━━ DATA TO PROCESS ━━

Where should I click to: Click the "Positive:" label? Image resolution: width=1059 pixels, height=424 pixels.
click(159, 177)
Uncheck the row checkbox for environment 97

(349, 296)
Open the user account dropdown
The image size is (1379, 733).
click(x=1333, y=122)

━━━
━━ DATA TO PROCESS ━━

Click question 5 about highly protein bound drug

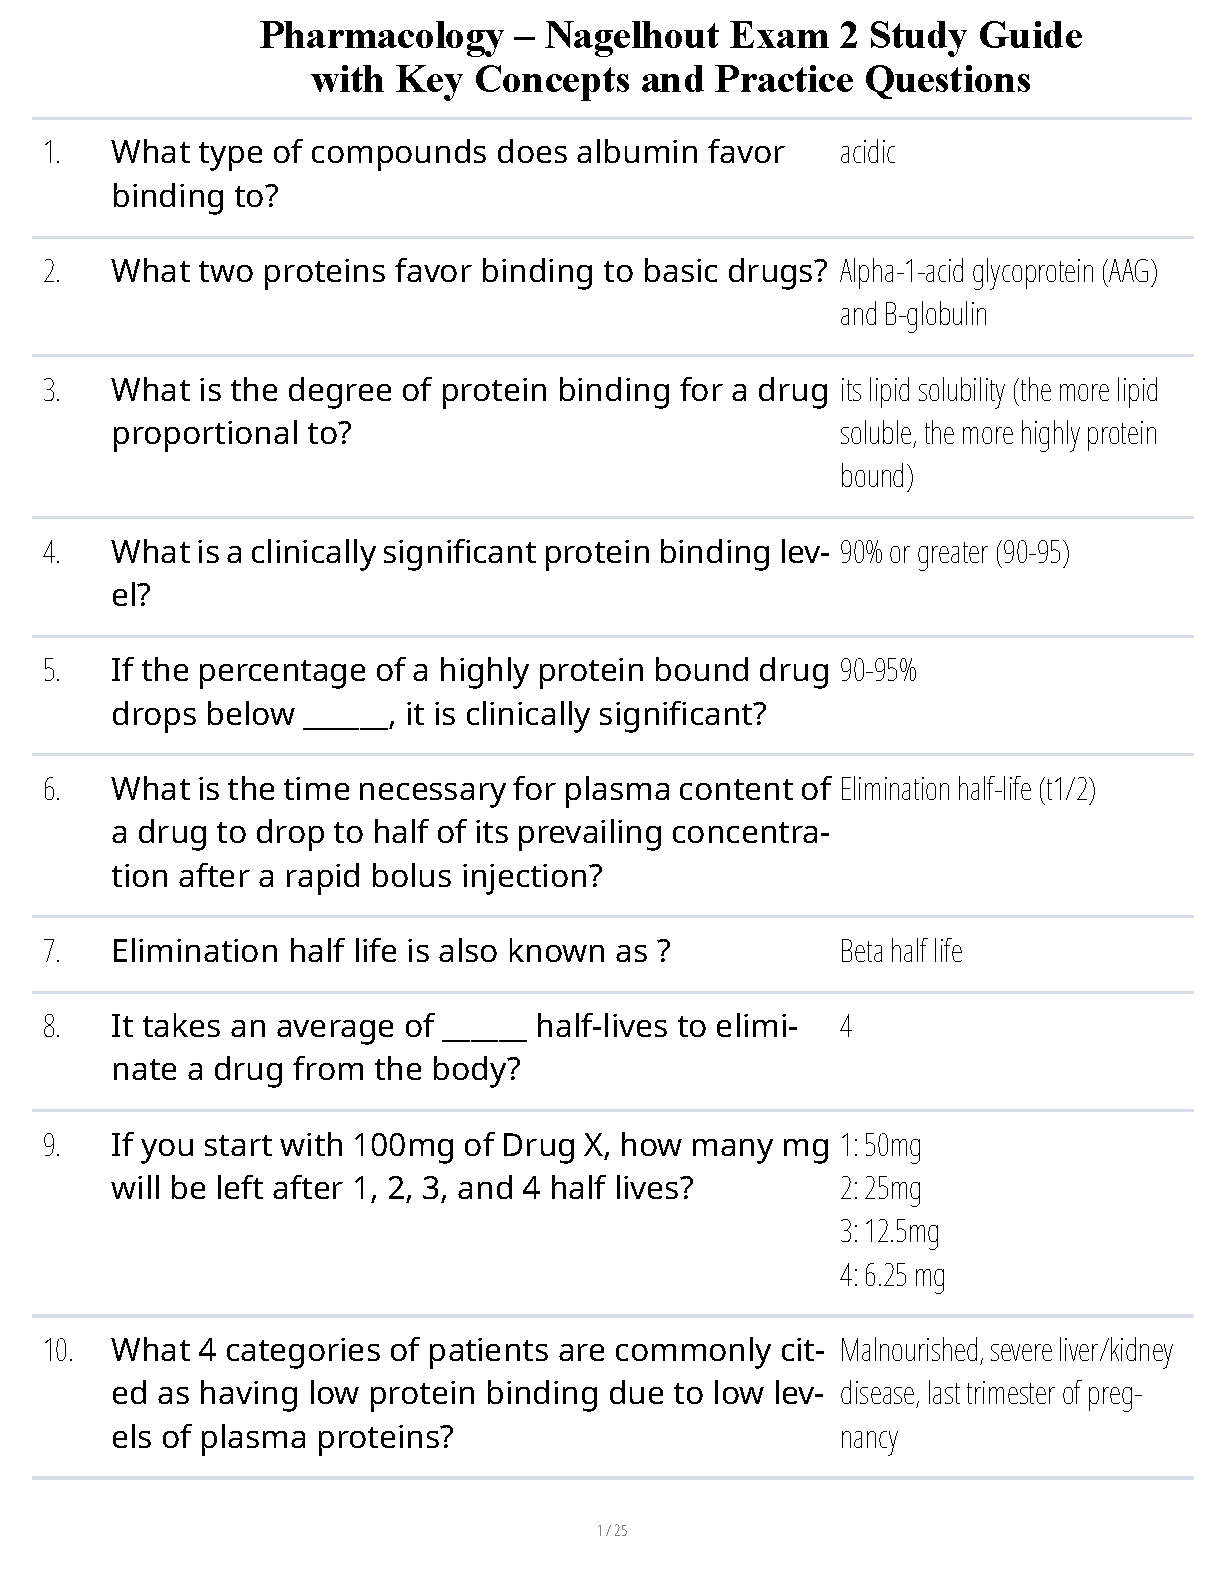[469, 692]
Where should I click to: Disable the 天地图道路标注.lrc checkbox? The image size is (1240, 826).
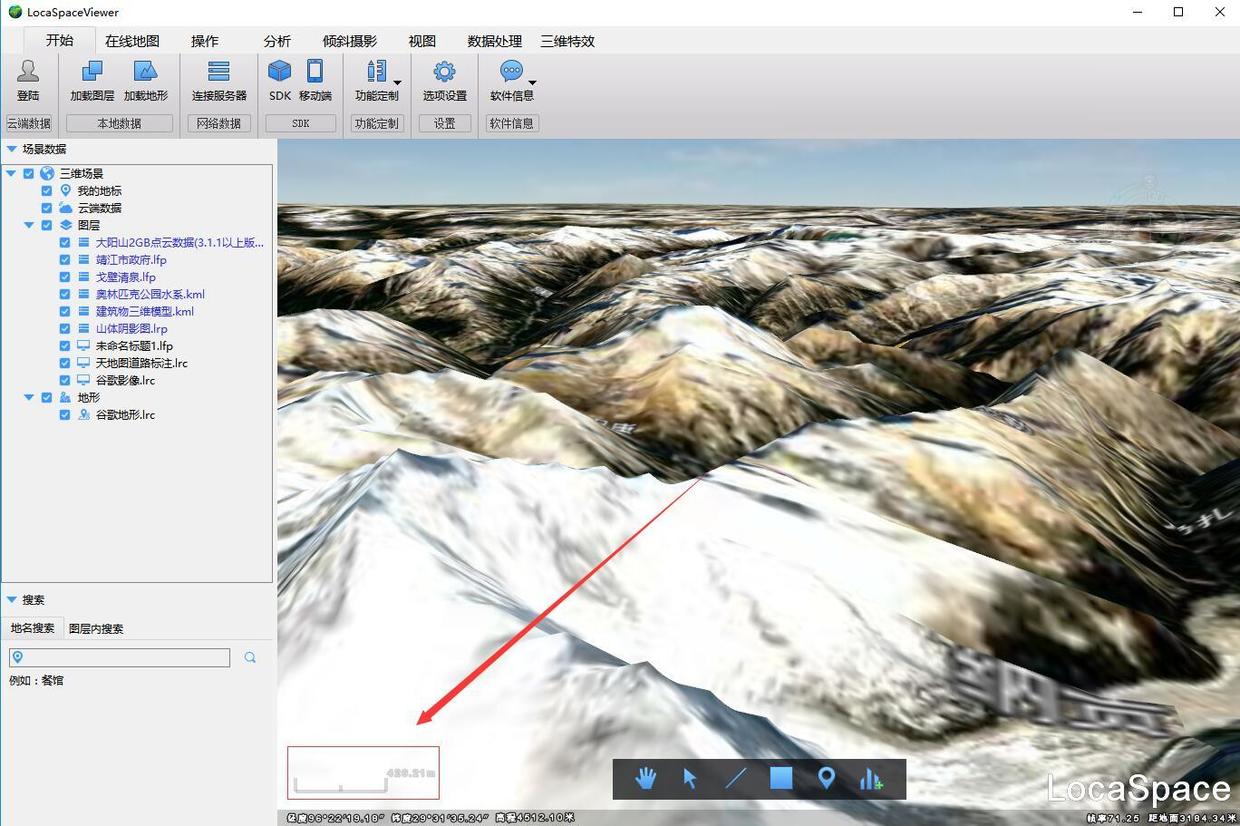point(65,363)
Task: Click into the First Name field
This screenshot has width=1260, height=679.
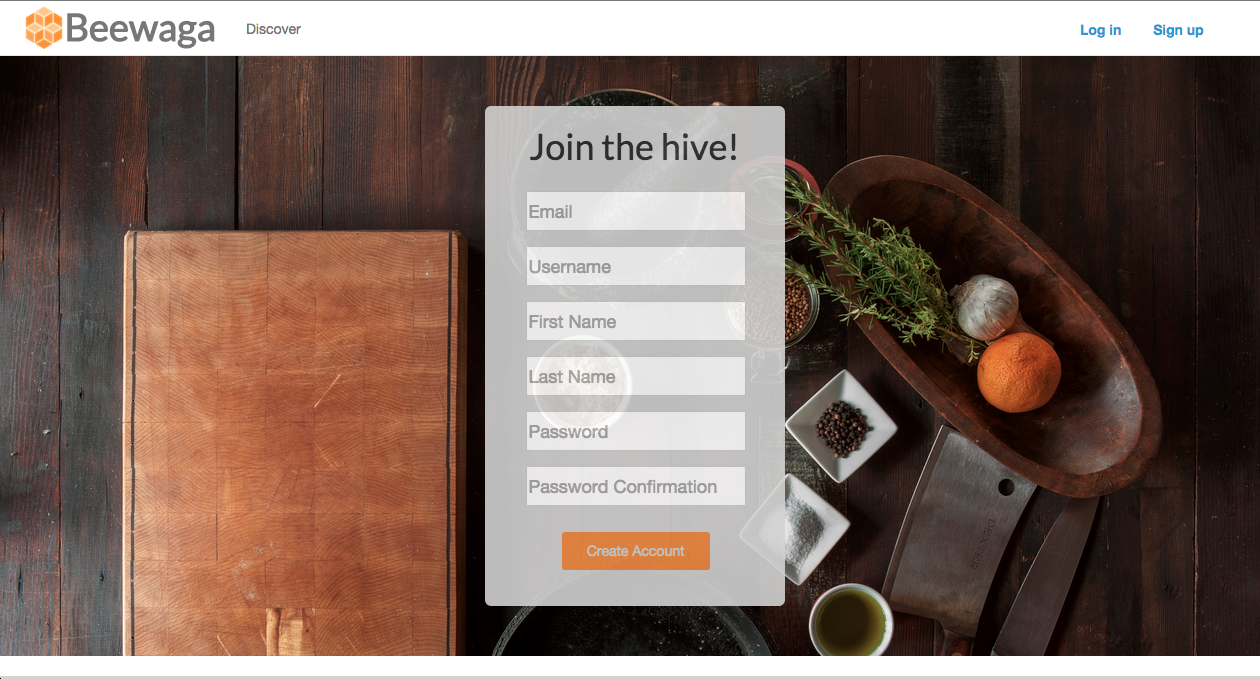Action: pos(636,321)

━━━

*ASSIGNMENT*:
Among the entries above, copy exactly the stretch from the line holding "Click question 5" through the line holding "Task: Click into the First Name field", leaving out any pictures.

*WORKED SOLUTION*:
Click question 5 about highly protein bound drug

[469, 692]
Where should I click to: Disable the 天地图道路标注.lrc checkbox? The image size is (1240, 826).
point(65,363)
Task: Click into the First Name field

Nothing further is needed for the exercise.